By design, PyPI does not allow uploading a file with a file name that was once served, even if it was deleted (Help · PyPI).
However, you can add a “build tag” to the wheel file names in order to make them different from the old file names. This feature is intended for cases of botched releases. Concretely, given a file named
yourproject-theversion-py3-none-any.whl (or such) that you cannot upload, you could try renaming that file to
yourproject-theversion-1-py3-none-any.whl (with added
-1 after the version).
You will not be able to re-upload source distributions with that method though. For that, I think the only solution would be to make “post releases”, by appending
post1 to each of the version numbers as documented here: Version specifiers - Python Packaging User Guide (this will solve the problem for wheels at the same time).
Thank you very much for your response. As you mentioned, if it is uploaded to the production environment, we can only re-tag and rebuild from the source code. However, our source code has been refactored, and we are unable to find the historical version. Could you please help to restore the corresponding wheel from the backend?
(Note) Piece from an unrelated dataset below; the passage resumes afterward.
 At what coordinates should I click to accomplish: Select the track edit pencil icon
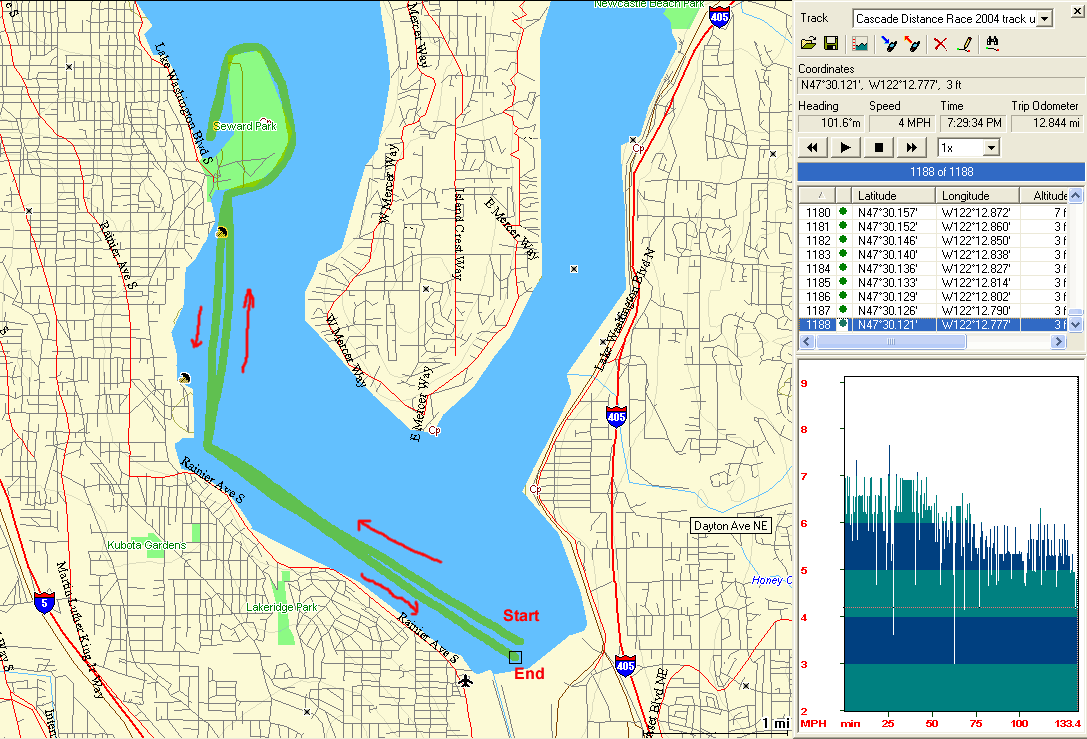tap(964, 43)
I’m not a PyPi admin, and I don’t think PyPI has an established process for requesting “undeletions” like this. I am not even sure that it kept a copy of each of your files around after you deleted them.
You should really be using a version control system like Git to be able to go back in code history.
If you truly cannot get the source code, maybe try finding a PyPI mirror that’s not been updated yet?
Thank you for your prompt reply. Our team has resolved the issue, and your advice was very helpful. Once again, thank you and I wish you a pleasant life.